■ What this task involves
Keeping pictures out of the copy, restate each record word for word.
-=-=-
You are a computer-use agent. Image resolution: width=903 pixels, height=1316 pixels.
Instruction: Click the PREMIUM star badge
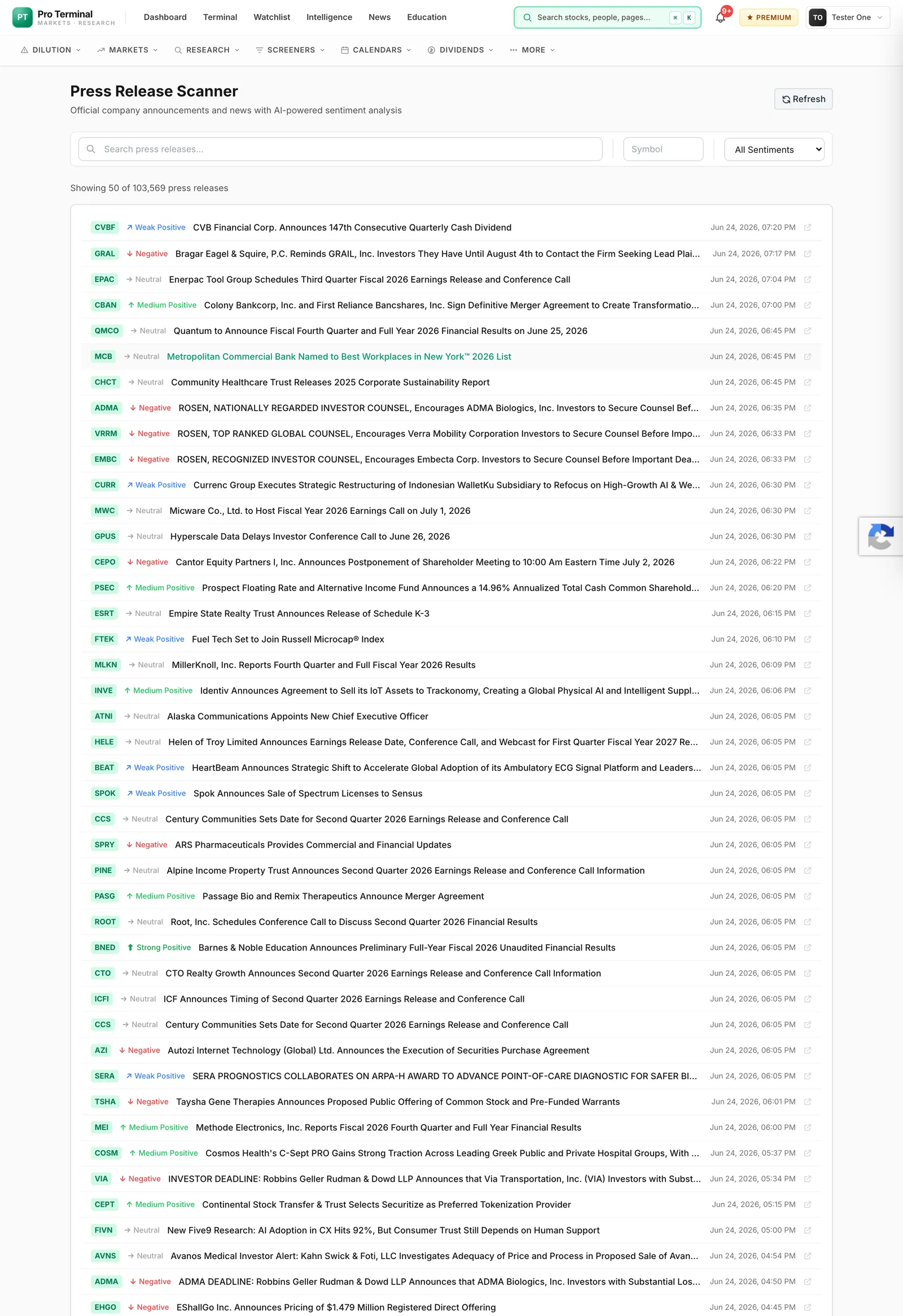pyautogui.click(x=768, y=17)
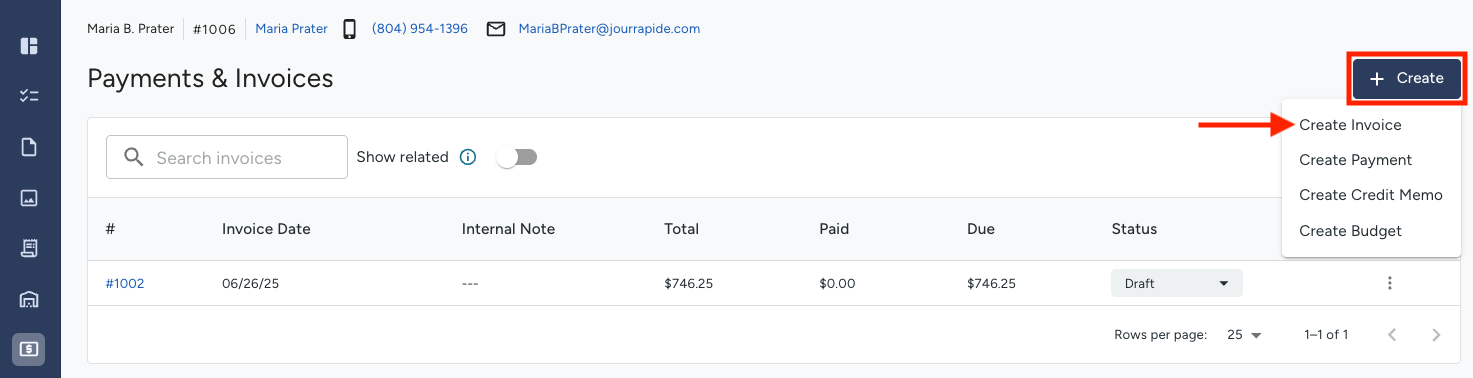Open the three-dot menu for invoice #1002

tap(1389, 283)
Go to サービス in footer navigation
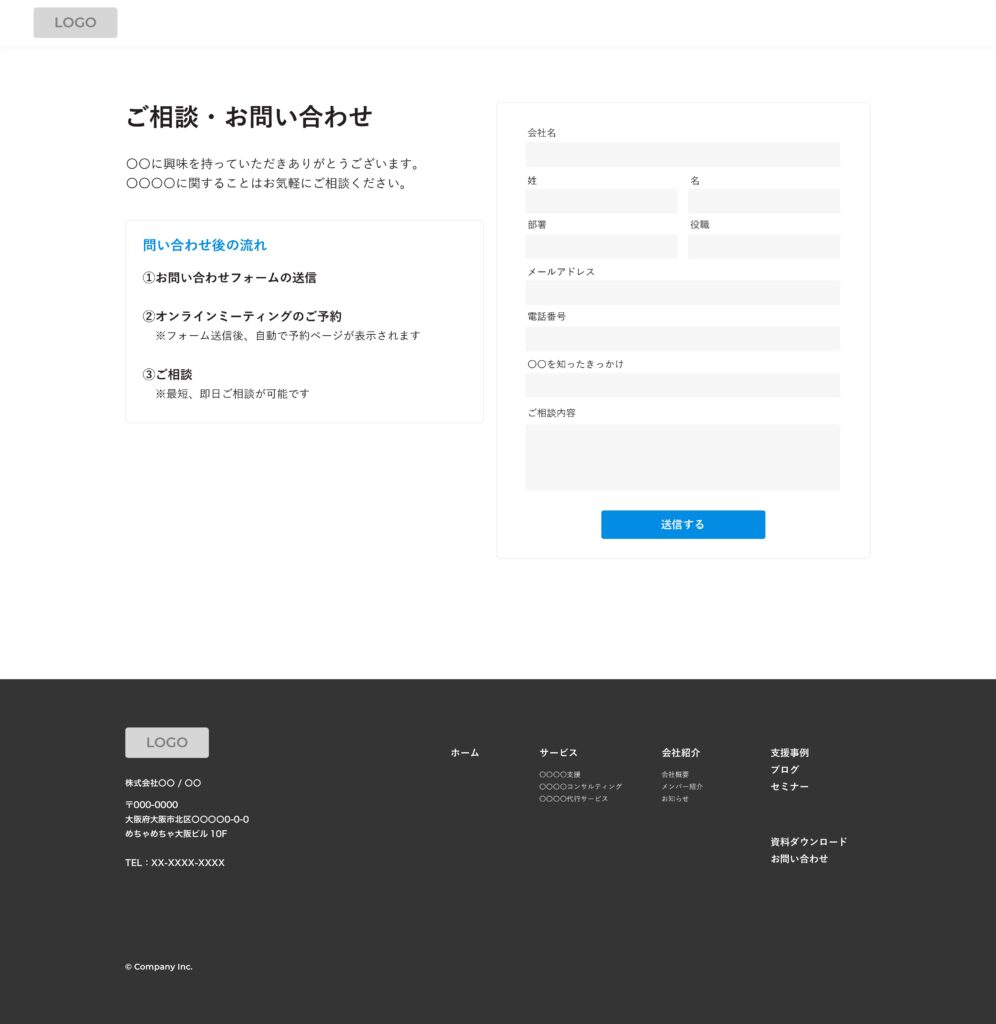Image resolution: width=996 pixels, height=1024 pixels. click(558, 753)
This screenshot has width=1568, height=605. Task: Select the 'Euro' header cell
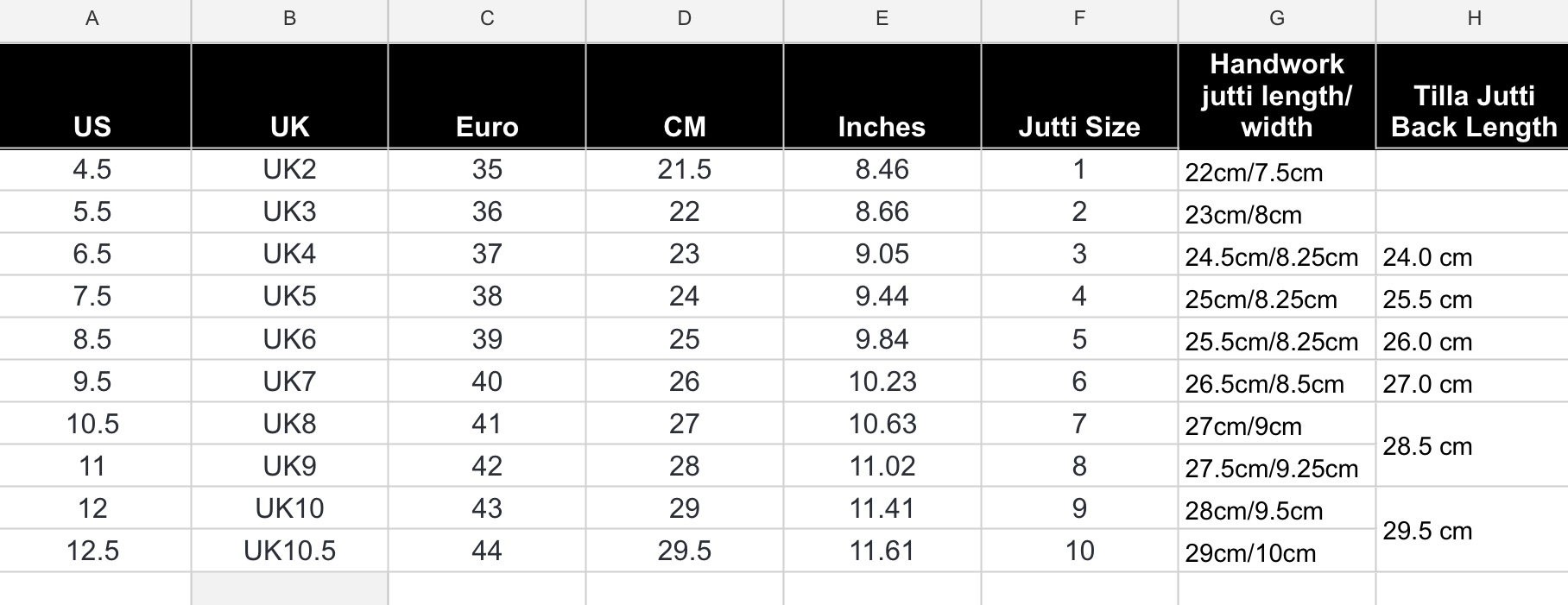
-=-=-
■ Response area
You are a computer-use agent. Image resolution: width=903 pixels, height=1316 pixels.
Instruction: Click the PREMIUM star badge
pyautogui.click(x=768, y=17)
Open the three-dot menu for invoice #1002

tap(1389, 283)
Go to サービス in footer navigation
Image resolution: width=996 pixels, height=1024 pixels. click(558, 753)
This screenshot has width=1568, height=605. Task: Select the 'Euro' header cell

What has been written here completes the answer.